Ingredients & Why They Work
The magic of this Festive White Chocolate Shortbread Cookies Recipe lies in how these simple ingredients work together to create a cookie that's both tender and flavorful. Choosing the right kind of butter and using vanilla bean paste instead of extract made a noticeable difference for me.
- Unsalted Butter: Using unsalted butter lets you control the salt content better and delivers that creamy, rich texture shortbread needs.
- Powdered Sugar: It blends smoothly for a tender cookie without any graininess.
- Vanilla Bean Paste: Adds stronger vanilla flavor and those pretty little flecks – I always recommend it over extract.
- All-Purpose Flour: The backbone of the dough – just make sure to measure properly to avoid tough cookies.
- Kosher Salt: Enhances flavor and balances sweetness perfectly.

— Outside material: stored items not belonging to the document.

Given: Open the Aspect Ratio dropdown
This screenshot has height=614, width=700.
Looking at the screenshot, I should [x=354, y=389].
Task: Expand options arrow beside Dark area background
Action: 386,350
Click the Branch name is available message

- White Chocolate Wafers or Vanilla Almond Bark: Melted and spread on top, it adds creamy sweetness and acts like edible glue for the sprinkles.
- Holiday Sprinkles: The finishing festive touch that turns simple cookies into holiday stars.
Make It Your Way
This Festive White Chocolate Shortbread Cookies Recipe is a fantastic base that you can easily personalize. I sometimes swap out the sprinkles for finely chopped pistachios or drizzle with dark chocolate for a different flavor profile. Feel free to get creative with toppings and even add a pinch of cinnamon in the dough for an extra cozy twist.

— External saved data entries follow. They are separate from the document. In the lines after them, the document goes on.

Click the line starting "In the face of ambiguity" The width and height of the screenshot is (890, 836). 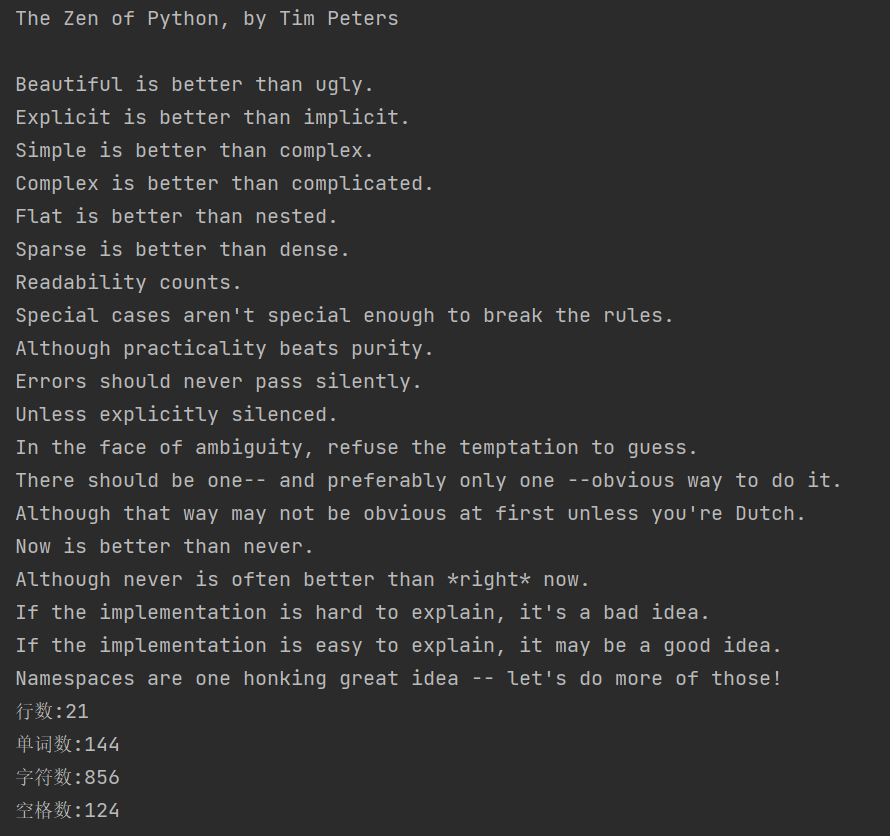356,447
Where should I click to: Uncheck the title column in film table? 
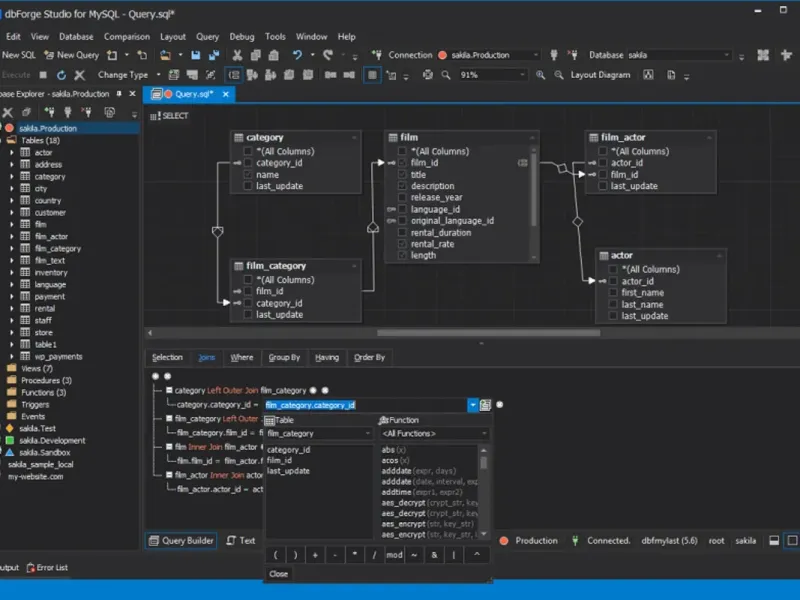point(402,175)
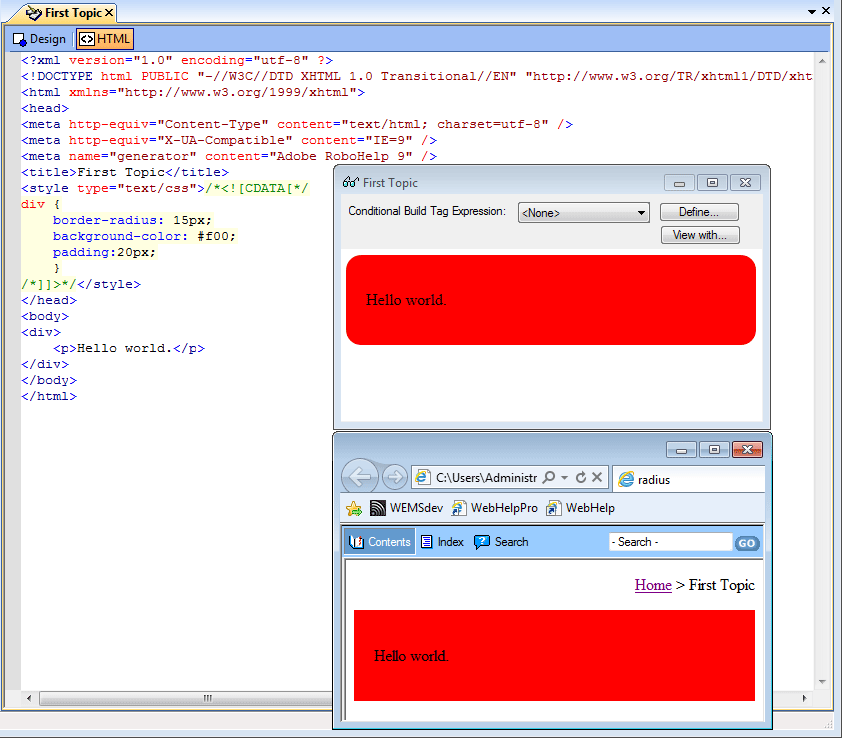Click the Define button

pyautogui.click(x=698, y=212)
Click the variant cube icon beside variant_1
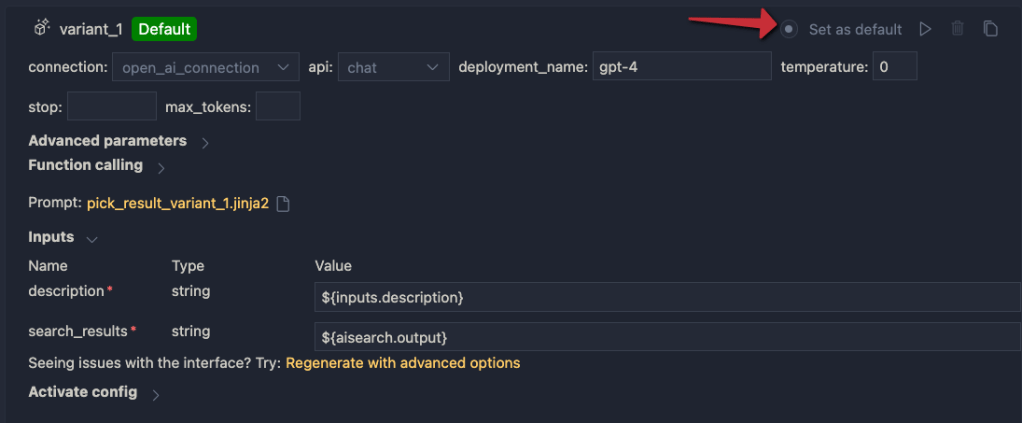Viewport: 1022px width, 423px height. click(x=42, y=29)
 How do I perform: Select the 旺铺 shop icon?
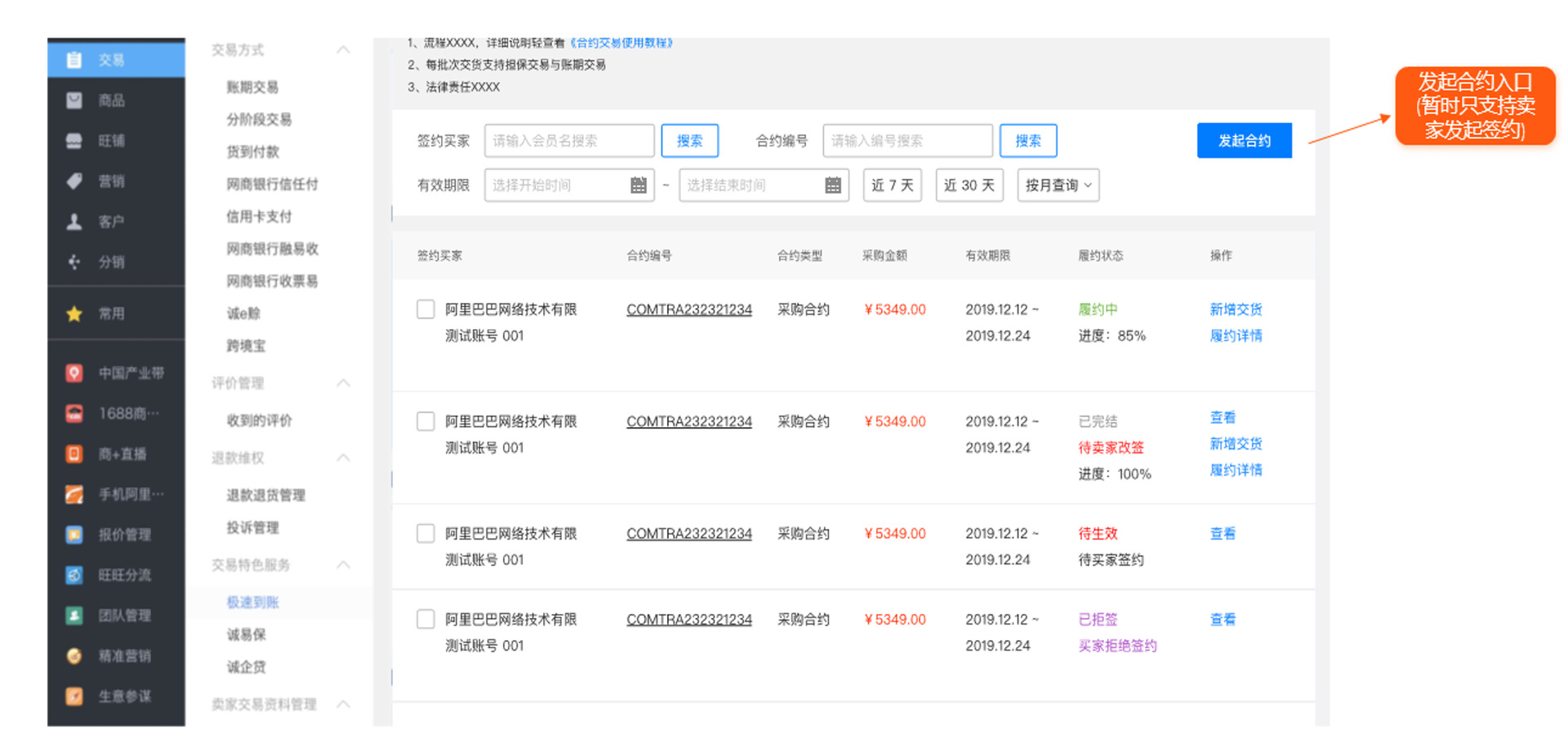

- Variation: One year, I added a teaspoon of finely grated orange zest to the dough, and it added such a fresh brightness that perfectly complemented the white chocolate.
- Dietary modification: You can swap the butter for a plant-based alternative if you want to make dairy-free shortbread, though I’d recommend a good-quality vegan butter for the best texture.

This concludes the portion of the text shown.